**Alıştırma Gereksinimleri:**
**A.** Sayfa metnindeki “İkinci olarak ise” diye başlayan paragrafı, temel bilgilerini koruyarak daha kısa biçimde yeniden yazın.
**B.** Sayfa metninde “İkinci olarak ise;” sözcüklerini içeren ifadeyle açılıp “olduğu kanıtlanmış durumda.” ile kapanan kısmı birebir yazın.

**Sayfa Metni:**
<<<<

Roboski alçaklığında son perde: TSK’nın, MİT yönlendirmesiyle “taammüden” katliamı belgelendi!

T.C.’nin “Sri Lanka Modeli” denemesi Roboski Katliamı 45. ayını doldururken gerçekler bir bir gün yüzüne çıkıyor. İlkin, sadece 6 gün önce, yani 22 Eylül 2015’de MİT’in katliamın yönlendirilmesindeki bariz rolü açıkça ortaya çıktı.Genelkurmay, başsavcılığın “bilgi-belge” talebi üzerine 28 Mayıs 2012’de gönderdiği yazıda  “olaydan önce farklı kaynaklardan sınırdan terörist geçişi olacağına ve Ortasu/ Gülyazı bölgesi başta olmak üzere Şırnak sınır hattındaki askeri üs bölgeleri ile karakollara saldırı yapılacağına işaret eden” duyumlar alındığı belirtilerek aynen şöyle diyor:

“Olay öncesi elde edilen istihbari duyumlardan bazıları MİT Müsteşarlığından alınmıştır. MİT Müsteşarlığı’ndan alınan duyumlar kendi aralarında olduğu kadar diğer kurumların sağladığı bilgileri de teyit eder niteliktedir. MİT Müsteşarlığı’nca 21 Aralık 2011 tarihinde paylaşılan ve Ortasu/Gülyazı bölgesinde 21-30 Aralık tarihleri arasında bir terörist saldırı gerçekleşeceğini ifade ederek olay günü karar verme sürecinde önemli rol oynayan duyum OBİ- PAS (Operasyonel Bilgi Paylaşım Sistemi) üzerinden alınmıştır.” (Vurgular bize ait.-Gerçek Gazetesi-) (http://www.agos.com.tr/tr/yazi/12830/roboski-de-mit-in-rolu-ortaya-cikti)

İkinci olarak ise; sadece iki gün önce, yani 26 Eylül 2015’de ise Cumhuriyet gazetesinde Kemal Göktaş imzalı haber ile belgesi ve ayrıntıları ile ortaya konulduğu üzere; çeşitli kademelerde bulunan tanıkların ve şüphelilerin hemen tamamının ifadesinde katliama tabi tutulan grubun “kaçakçı” olduğu açıkça belirtiliyor. Tanıklar ve şüpheliler, yani tüm komutanlar ve askeri yetkililer verdikleri son derece net ve çarpıcı ifadelerde katırlarla hareket eden grubun “terörist olmadıklarını”, “kaçakçı” olduklarını söylemesine rağmen Genelkurmay yetkililerinin “vur emri” vermiş olduğu kanıtlanmış durumda.

>>>>

**Veri Kümesi Bölümü:**
<<<<

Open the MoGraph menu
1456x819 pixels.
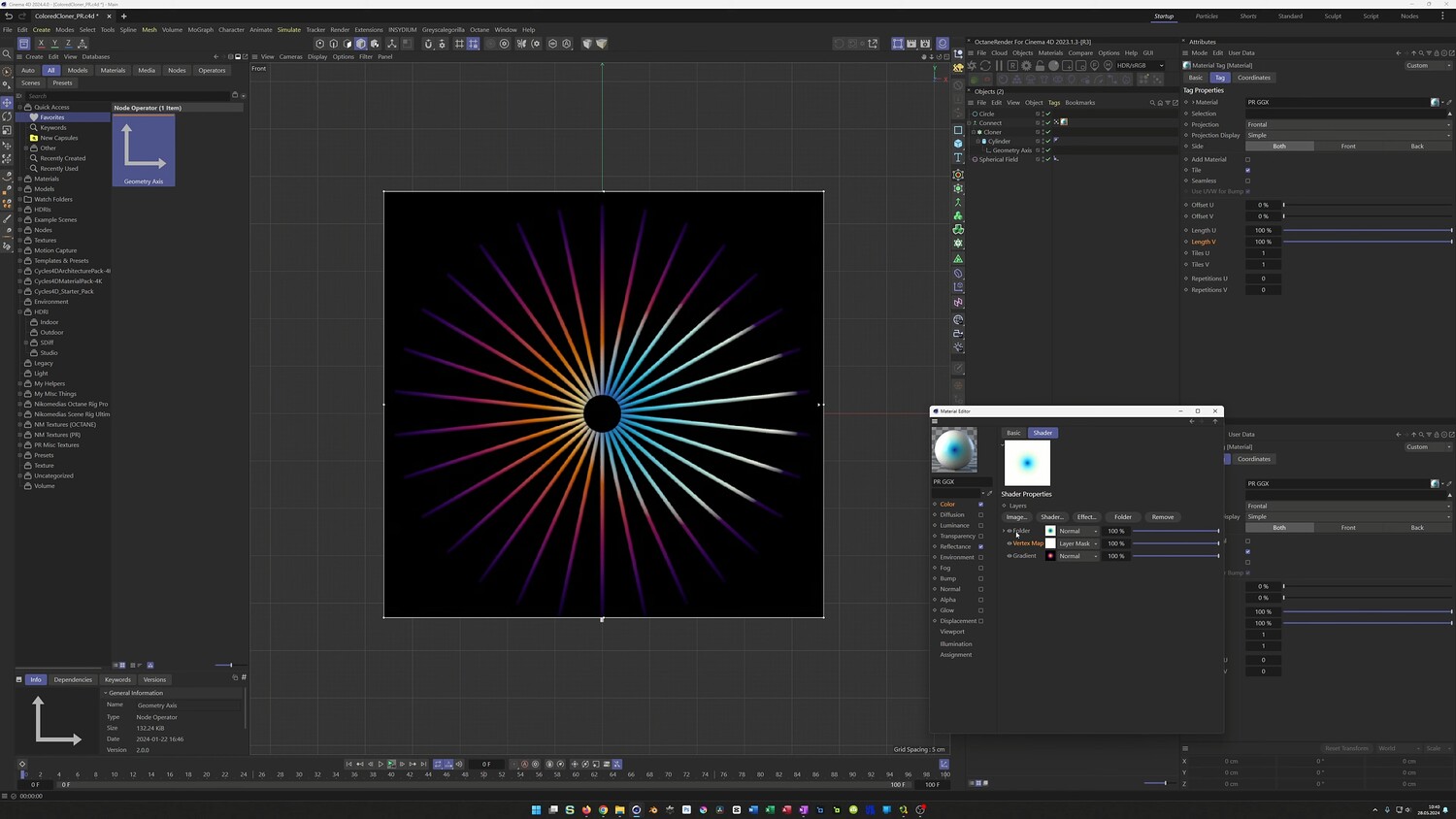point(200,30)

>>>>

**Verilen Yanıtlar:**
**A.** 26 Eylül 2015'te Cumhuriyet gazetesinde Kemal Göktaş imzasıyla çıkan haber, belge ve ayrıntılarla şunu ortaya koydu: Farklı kademelerdeki tanık ve şüphelilerin hemen tamamı, ifadelerinde hedef alınan grubun “kaçakçı” olduğunu açıkça belirtiyor. Komutanlar ve askeri yetkililer katırlarla hareket eden grubun “terörist olmadığını” söylemesine rağmen Genelkurmay yetkililerinin “vur emri” verdiği kanıtlanmış durumda.

**B.**
İkinci olarak ise; sadece iki gün önce, yani 26 Eylül 2015’de ise Cumhuriyet gazetesinde Kemal Göktaş imzalı haber ile belgesi ve ayrıntıları ile ortaya konulduğu üzere; çeşitli kademelerde bulunan tanıkların ve şüphelilerin hemen tamamının ifadesinde katliama tabi tutulan grubun “kaçakçı” olduğu açıkça belirtiliyor. Tanıklar ve şüpheliler, yani tüm komutanlar ve askeri yetkililer verdikleri son derece net ve çarpıcı ifadelerde katırlarla hareket eden grubun “terörist olmadıklarını”, “kaçakçı” olduklarını söylemesine rağmen Genelkurmay yetkililerinin “vur emri” vermiş olduğu kanıtlanmış durumda.